**ENUNCIADO:** Pode reescrever todas as linhas abaixo, com as instruções, deslocando em 131 cada coordenada x e y das respostas e mantendo os demais números? Deixe as imagens de fora.
************
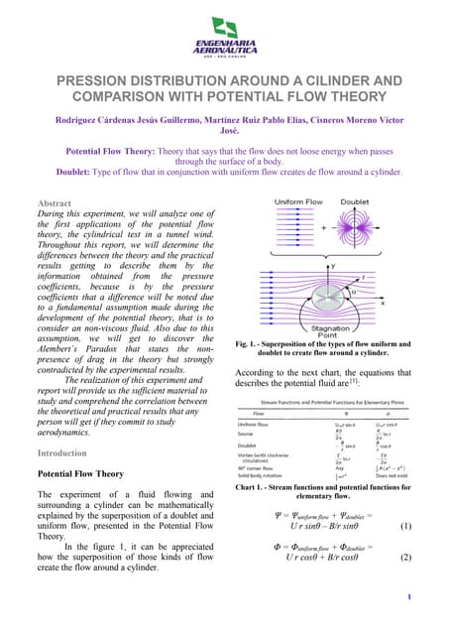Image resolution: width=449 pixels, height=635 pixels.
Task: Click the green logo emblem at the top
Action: click(x=224, y=28)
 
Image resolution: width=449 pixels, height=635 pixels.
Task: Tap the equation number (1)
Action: click(x=405, y=527)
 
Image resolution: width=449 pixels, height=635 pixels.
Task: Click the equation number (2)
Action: click(x=405, y=558)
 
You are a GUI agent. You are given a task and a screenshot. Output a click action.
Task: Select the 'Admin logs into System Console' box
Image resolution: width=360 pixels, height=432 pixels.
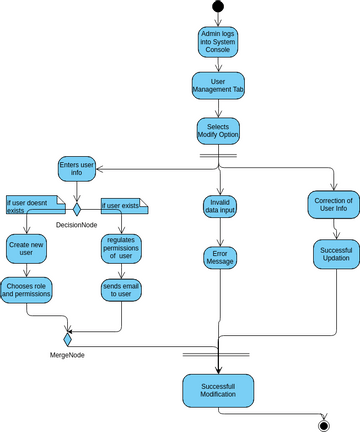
************
**EXERCÍCIO RESOLVIDO:**
Image resolution: width=449 pixels, height=635 pixels.
Task: Click the green logo emblem at the top
Action: click(x=355, y=159)
 
Image resolution: width=449 pixels, height=635 pixels.
Task: Tap the equation number (1)
Action: click(x=536, y=658)
 
Image resolution: width=449 pixels, height=635 pixels.
Task: Click the equation number (2)
Action: click(x=536, y=689)
 
You are a GUI agent. You are given a task and a screenshot. Output a click action.
Task: Select the 'Admin logs into System Console' box
Image resolution: width=360 pixels, height=432 pixels.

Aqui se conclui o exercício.